*Task prompt:* Copy out exactly the lines from the one containing "Collapse the object inside tm_info" through the end of the records, and no pictures.

━━━━━ Source records

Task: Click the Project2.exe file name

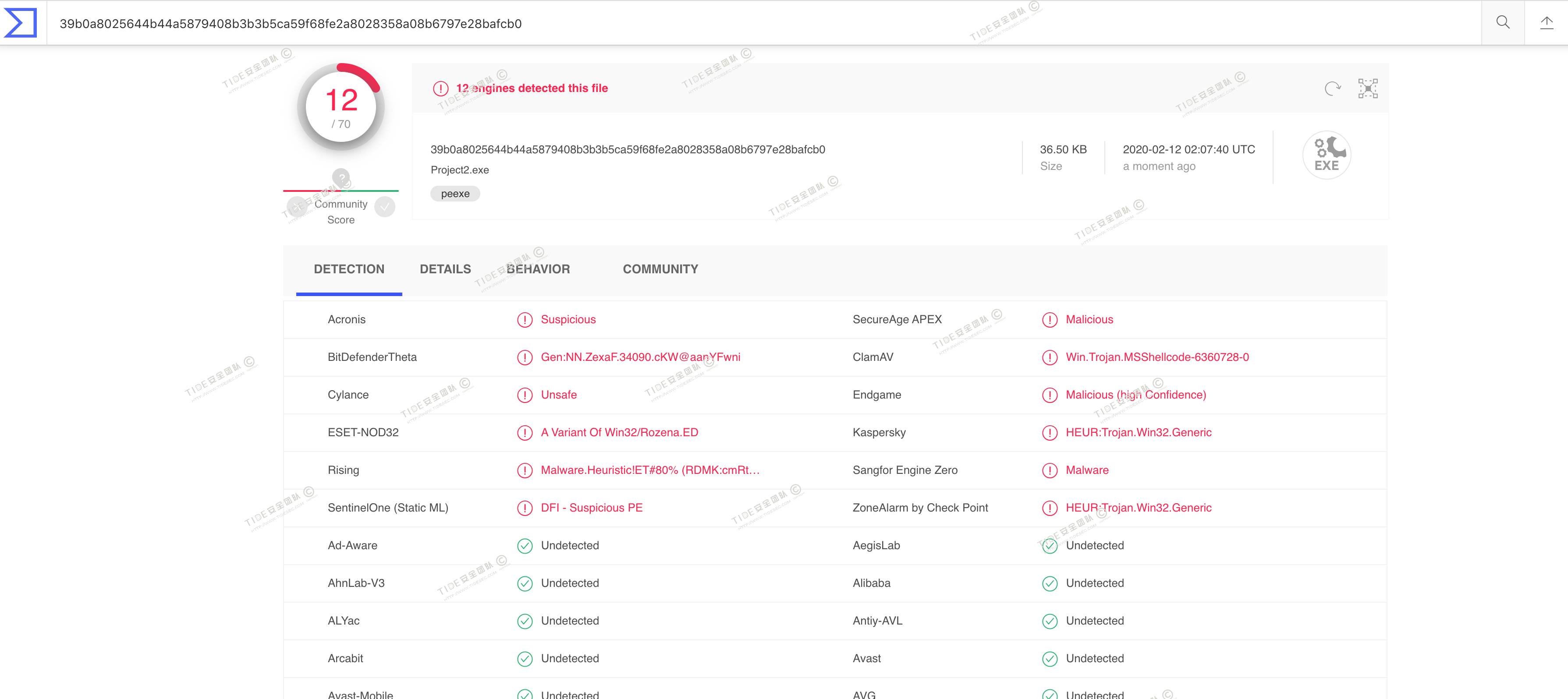Action: (x=460, y=170)
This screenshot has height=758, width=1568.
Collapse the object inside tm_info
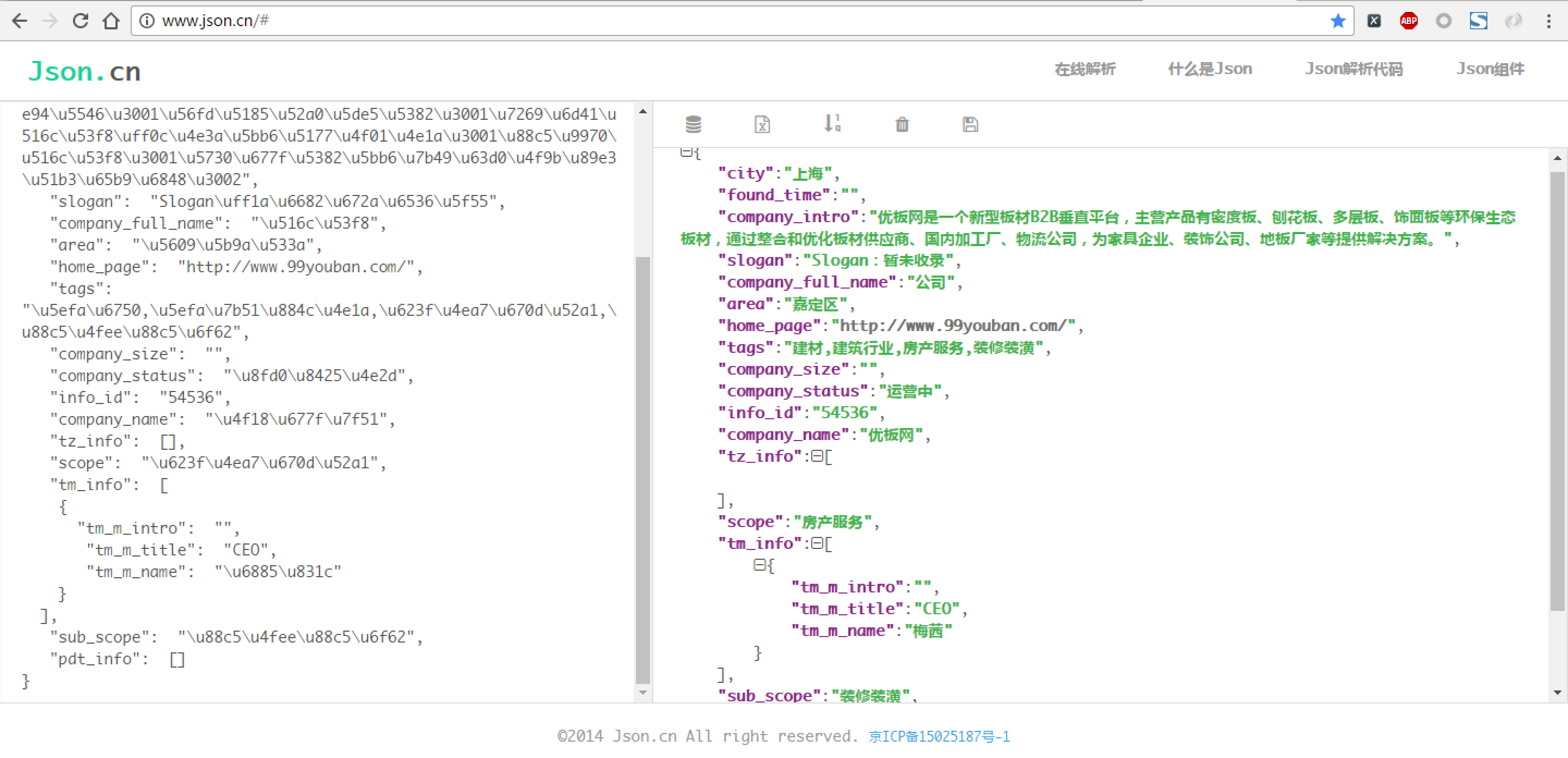point(759,565)
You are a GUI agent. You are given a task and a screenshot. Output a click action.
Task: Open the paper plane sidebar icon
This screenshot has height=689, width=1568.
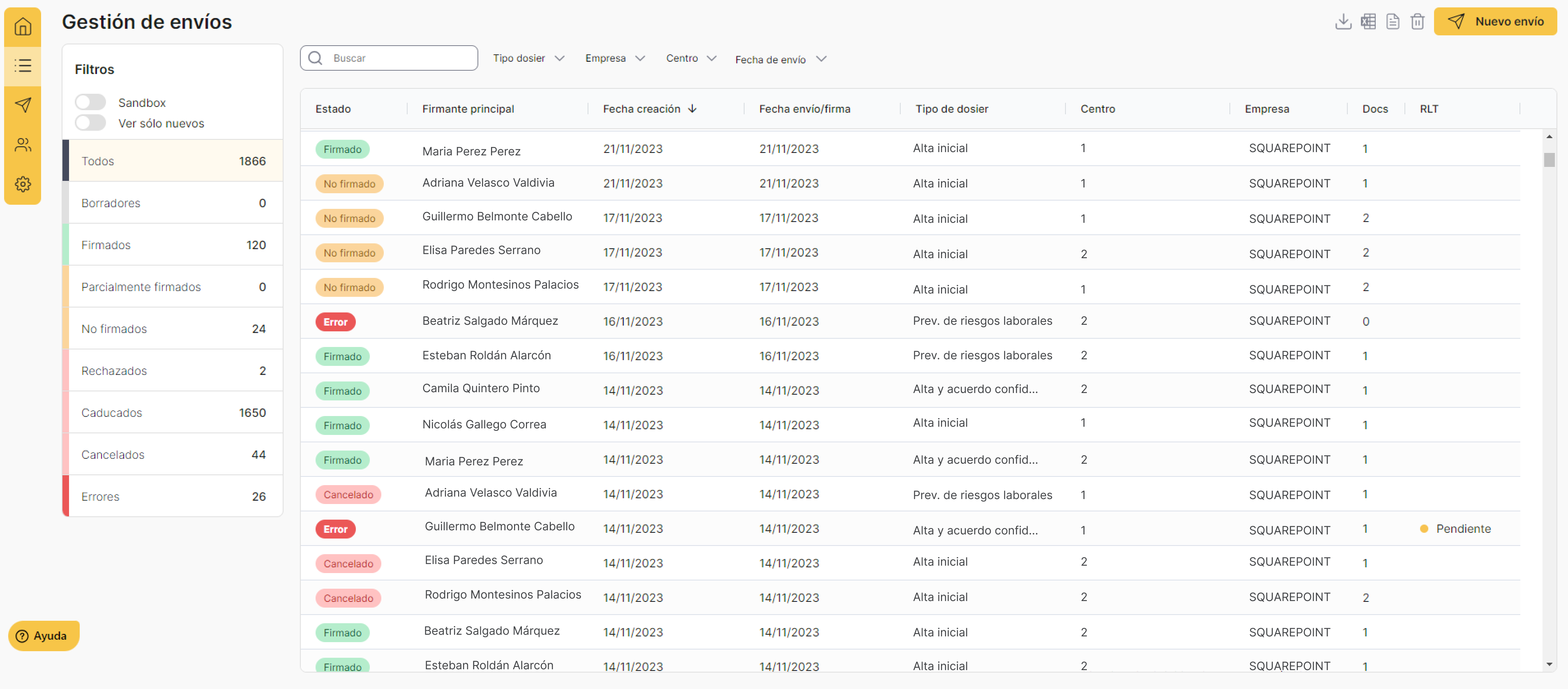pos(23,105)
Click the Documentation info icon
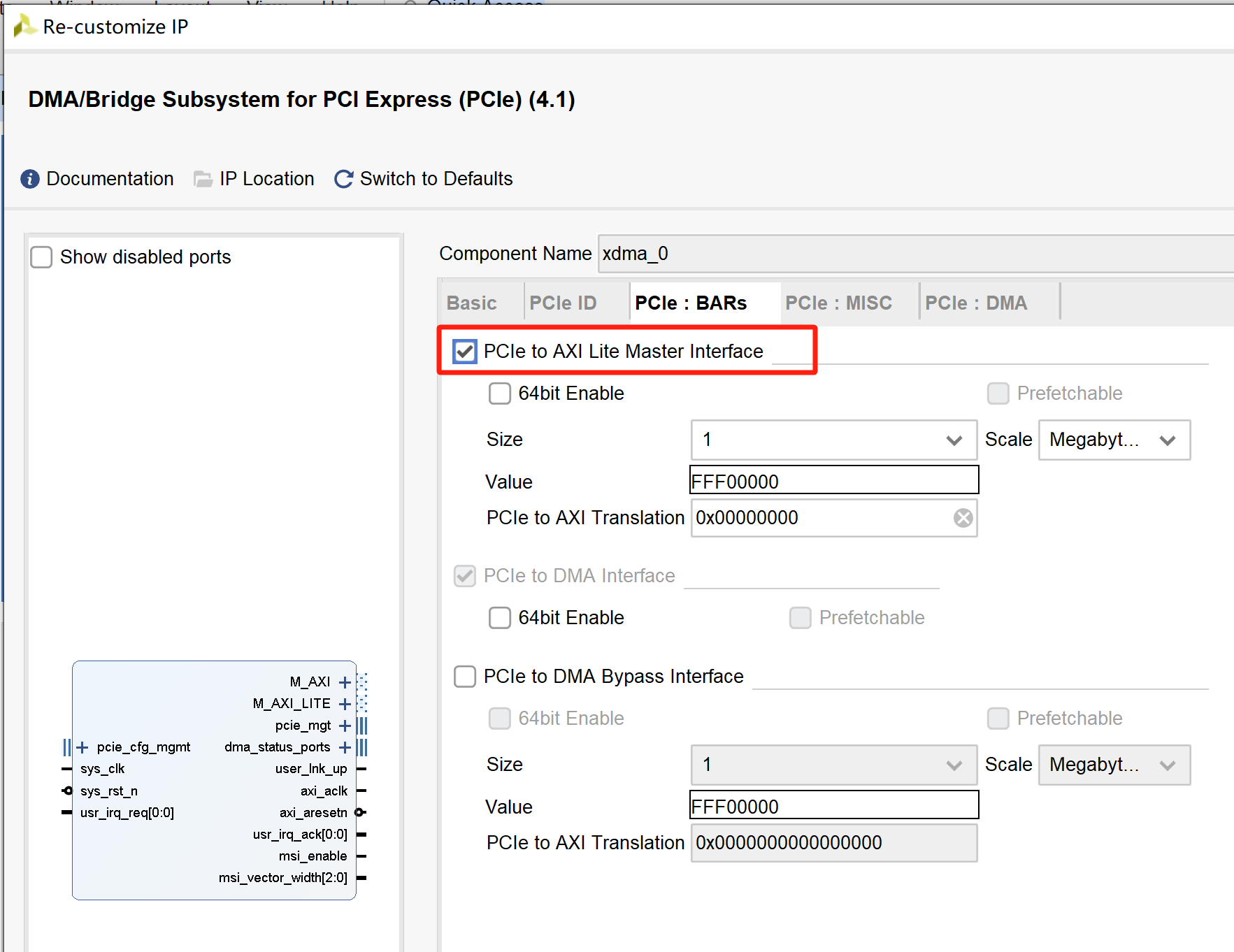Viewport: 1234px width, 952px height. click(29, 179)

━━━━━━━━━━

*Output for this exercise:*
Collapse the object inside tm_info
point(759,565)
You are a GUI agent. You are given a task and a screenshot. Output a click action.
Task: Open the paper plane sidebar icon
This screenshot has height=689, width=1568.
pos(23,105)
Click the Documentation info icon
Viewport: 1234px width, 952px height. click(29, 179)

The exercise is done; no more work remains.